Exercise a: From the entries below, print the lines unchanged, beginning with the line that contains "Describe the element" and continuing through the line that contains "at that location.".

Provided text:

Chapter 19


Gilles Deleuze, Logic of Sensation

Let me propose there are three levels of reading that make this book pertinent, and even exemplary, for the French poststructural response to writing about visual art.

1. The original French edition

The first of the two volumes of the original 1981 edition of Deleuze's book (published by Editions de la Difference) is text, and the second is illustrations (note the Roman numeral I on the cover, above; vol. 2 is titled "II - Peintures").

Tom Conley's Afterword to the English translation is exemplary in its attention to this fact, but even Conley, who is arguably the scholar most likely to take formatting and illustrations seriously, doesn't draw many conclusions from the layout. He notes that call-outs (references to the images in the second volume) are placed in the margins, "somewhat like title-summaries in manchettes in early-modern printed books, in which the text itself can be seen at once as a 'legend' underwriting the images or even as a component unit of a greater 'fable' built upon the composite character of words and pictures" (p. 131).

Here is a page from an early modern Bible, for example, with cross-references in the margins. (There are many more recent examples, including the original French edition of Barthes's Camera Lucida.)

Part of Conley's gloss on the "manchettes" (marginal call-outs) is plausible: the use of marginal numbers does create the effect that the text is a "legend" (caption), but for me the practice means more that the text, considered as a whole, and the images, in their separate book, are equally important, that both are continuous, and that one is not interrupted by the other. The call-outs also remind a reader that the text does not often need to specify exact images, and in fact Deleuze doesn't always say exactly what image he means: a figure number is anchored well enough if it is in the vicinity of its sentence. In the English edition, the call-outs only refer to the small-print list of plates at the end of the book, and not to illustrations; but they are in the text, in square brackets, which places them precisely in relation to the grammar of the text. In that way the logic of a given sentence, and its singular referent, are closely bound. In Deleuze's usage, the vagueness about that relation is striking. Why, a reader may ask, does it not matter exactly when images are being referred to, or exactly how many images might be meant, or when a reader might choose to look at the images?

Conley notes that once an illustration has been called out, its number may not be given again in a subsequent passage, implying either that the reader has gotten to know the image in question, or that readers aren't expected to turn back and forth as they would in a conventional art history text. Conley suggests the two volumes be read "in juxtaposition," perhaps in the same disordered way that the chapters of the text can be read. (Deleuze says his chapters are arranged in order of ascending difficulty, but that statement immediately, and permanently, places in question the value and meaning of "complexity," inviting readers to read in other orders.)

Later in the introduction, Conley guesses that Deleuze might have owned eleven paintings that were added, without explanation, to the third edition of the French text; at least Deleuze probably had reproductions on his walls or floor when he was working on the book, because "the unlinked and paratactic quality" of his observations suggest he is "telling the reader to break frequently with the line of his reasoning by looking in detail at an ample quantity of pictures" (p. 132). Conley also takes note of the fact that the back covers of both volumes of the original edition have photos Bacon took of himself, which makes the covers look like contact sheets, and brings the artist's body and life back into the reading—but Conley's reading stops with those observations, and he moves on to other topics (p. 142).

The fundamental physical fact of the two volumes means that Deleuze's text exists alongside the paintings as a proximate but potentially detachable narrative. That property is made literal in the single-volume English translation, which is completely unillustrated and has only a list of the paintings, in a remarkably tiny font (especially minuscule in the paperback--as if the editors felt a fiduciary responsibility to list the paintings they weren't reproducing.).

Exercise b:
Answer these questions about the text on Deleuze's Logic of Sensation:
(i) In what year did the original French edition appear?
(ii) How many paintings does Conley guess Deleuze might have owned?
(iii) In the English edition, how are the call-outs set in the text?

Exercise material:
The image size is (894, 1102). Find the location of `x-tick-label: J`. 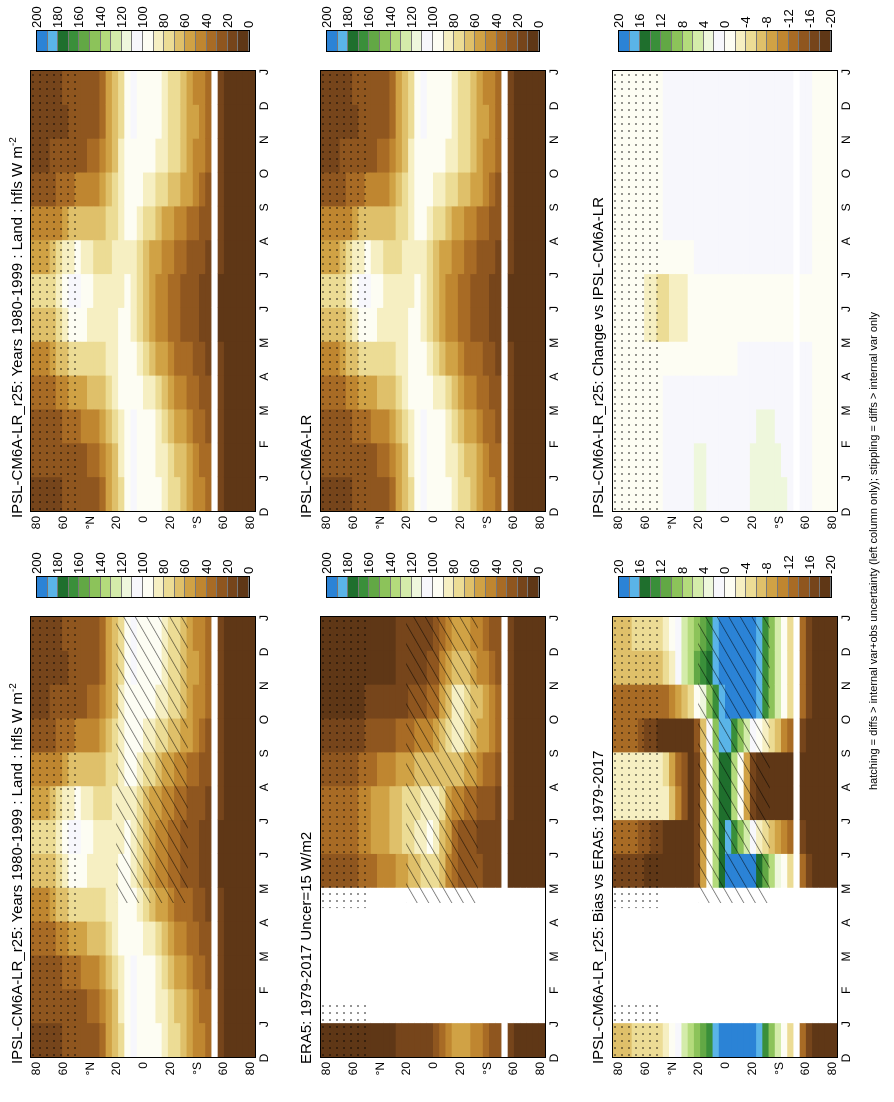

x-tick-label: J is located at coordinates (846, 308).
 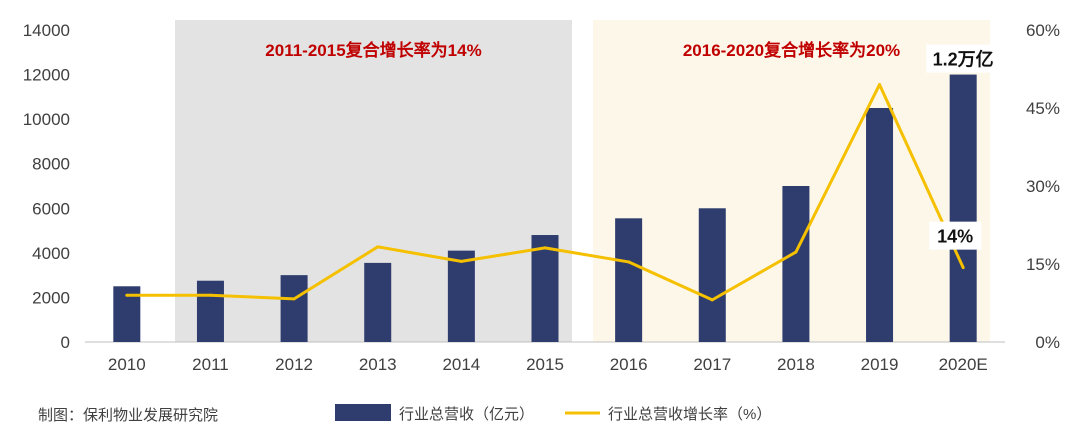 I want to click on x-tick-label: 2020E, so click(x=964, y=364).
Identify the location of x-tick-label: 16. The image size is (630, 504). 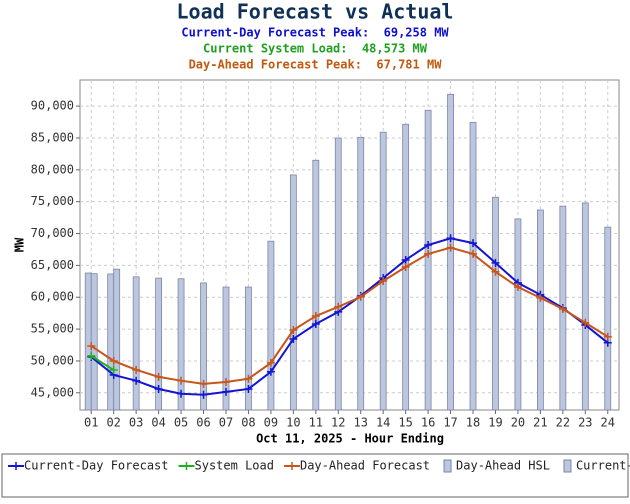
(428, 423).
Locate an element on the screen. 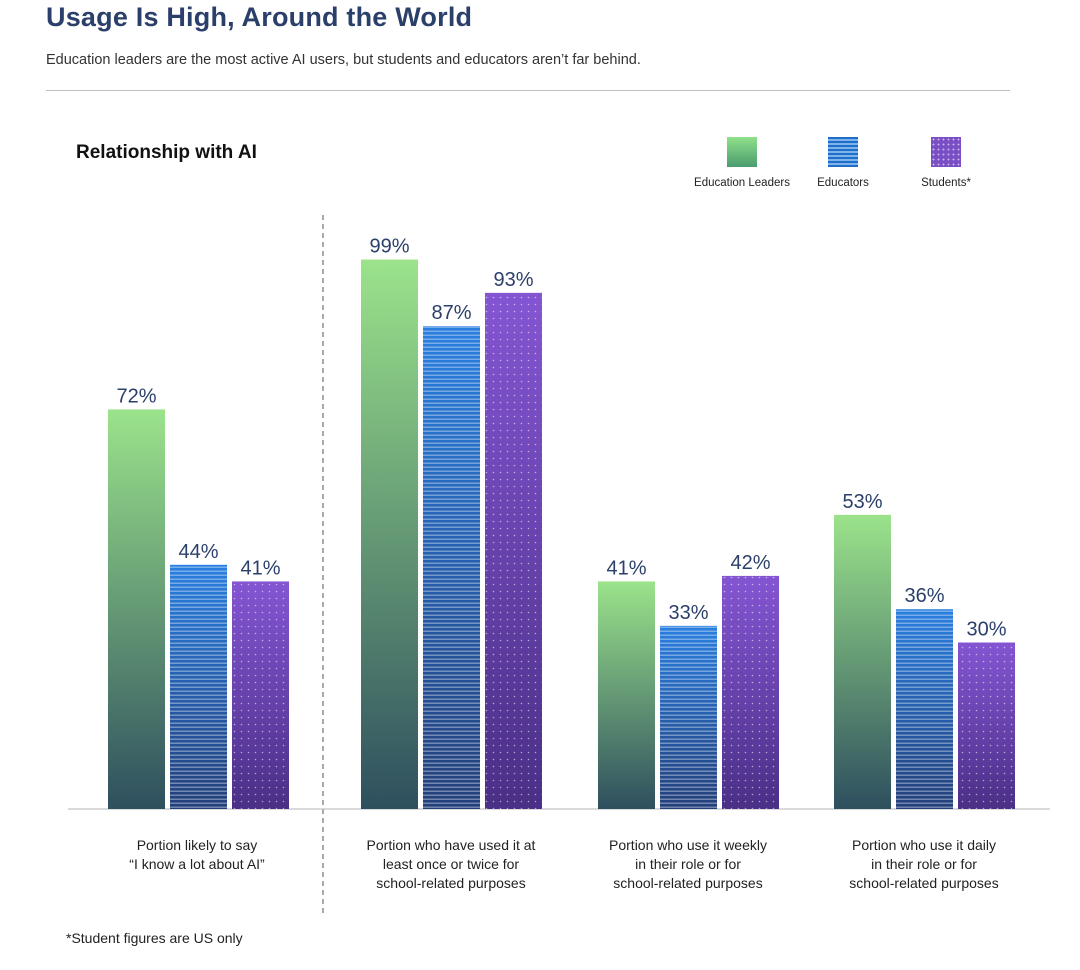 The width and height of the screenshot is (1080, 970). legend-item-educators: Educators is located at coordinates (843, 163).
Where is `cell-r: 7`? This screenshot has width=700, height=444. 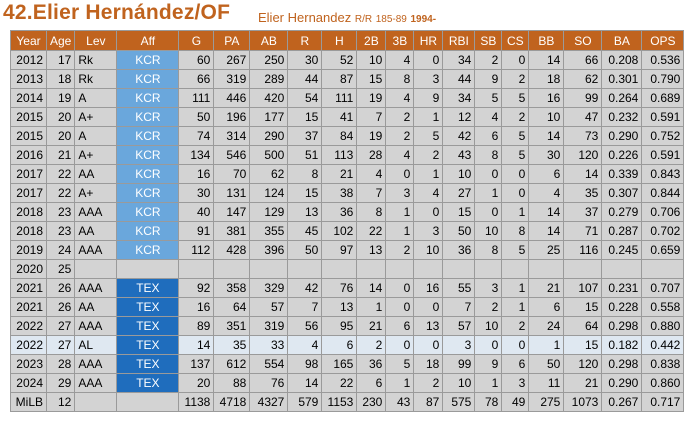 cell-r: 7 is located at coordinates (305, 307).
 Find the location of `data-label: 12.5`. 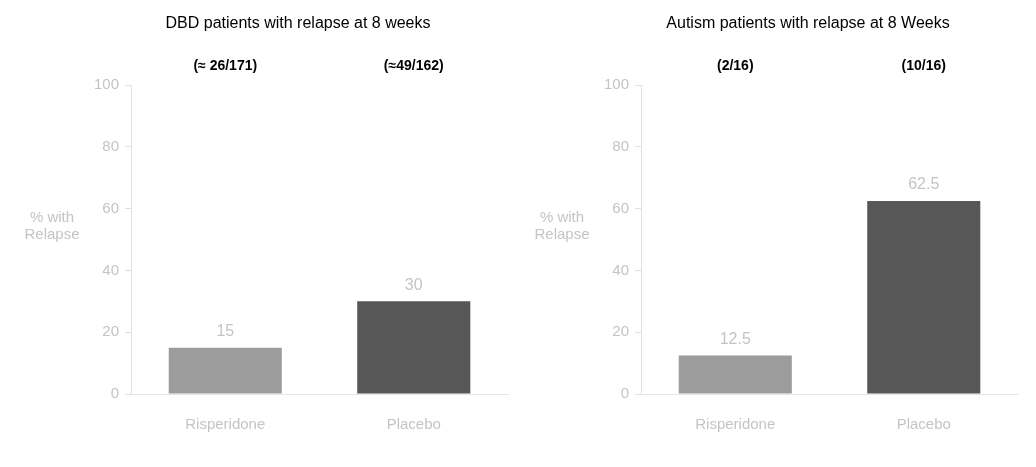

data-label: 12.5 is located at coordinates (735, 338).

==

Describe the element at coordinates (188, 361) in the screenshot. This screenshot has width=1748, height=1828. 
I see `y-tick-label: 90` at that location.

Final answer a:
Describe the element at coordinates (188, 361) in the screenshot. This screenshot has width=1748, height=1828. 
I see `y-tick-label: 90` at that location.

Final answer b:
(i) 1981
(ii) Eleven
(iii) In square brackets